Consistenti le risorse a disposizione da utilizzare a beneficio delle infrastrutture irrigue – aggiunge Coldiretti Toscana – dal Bando del Fondo Sociale da 83 mln euro ai 500 milioni di euro per i mutui contenuti nel Dl Rilancio, dal Fondo di Progettazione da 12 mln euro fino al Green Deal che prevede 1000 miliardi di euro in 10 anni, oltre al Piano invasi da 50 milioni di euro. Per Coldiretti Toscana il piano di rilancio va articolato sul rafforzamento di tutte le progettualità in grado di ampliare la superficie irrigabile per ottenere una agricoltura di qualità con maggior valore aggiunto in grado anche di sviluppare maggiore occupazione e su forti investimenti per il contenimento del rischio idrogeologico perseguendo strategie per la realizzazione di opere che recuperino le acque, traguardando l’obiettivo di ottenere il doppio risultato della corretta gestione delle acque e lo sfruttamento di queste a fini produttivi.

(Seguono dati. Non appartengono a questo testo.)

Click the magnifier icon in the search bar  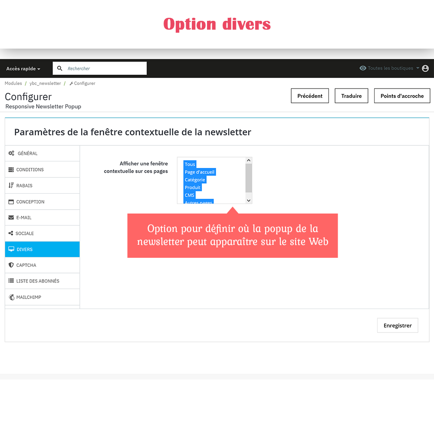(x=59, y=68)
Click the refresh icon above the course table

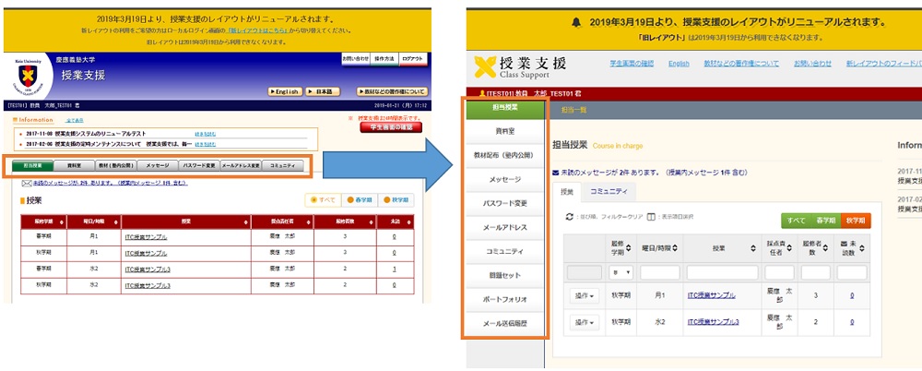[569, 216]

“Serve una stretta sulla progettazione sinergica di tutte le iniziative per intercettare fondi a livello nazionale, da utilizzare per contrastare il rischio idrogeologico, con i Consorzi di Bonifica della Toscana in grado di giocare un ruolo fondamentale, in stretta collaborazione con ANBI, tutto questo accompagnato da una forte richiesta di semplificazione burocratica”, ha insistito il direttore di Coldiretti Toscana, Angelo Corsetti. Il piano di rilancio della gestione irrigua andrà declinato sull’intero territorio regionale – conclude Coldiretti Toscana - prendendo ad esempio percorsi performanti, in grado di rendere competitive le imprese della nostra regione al pari dei territori confinanti in termini di costi per l’acqua irrigua.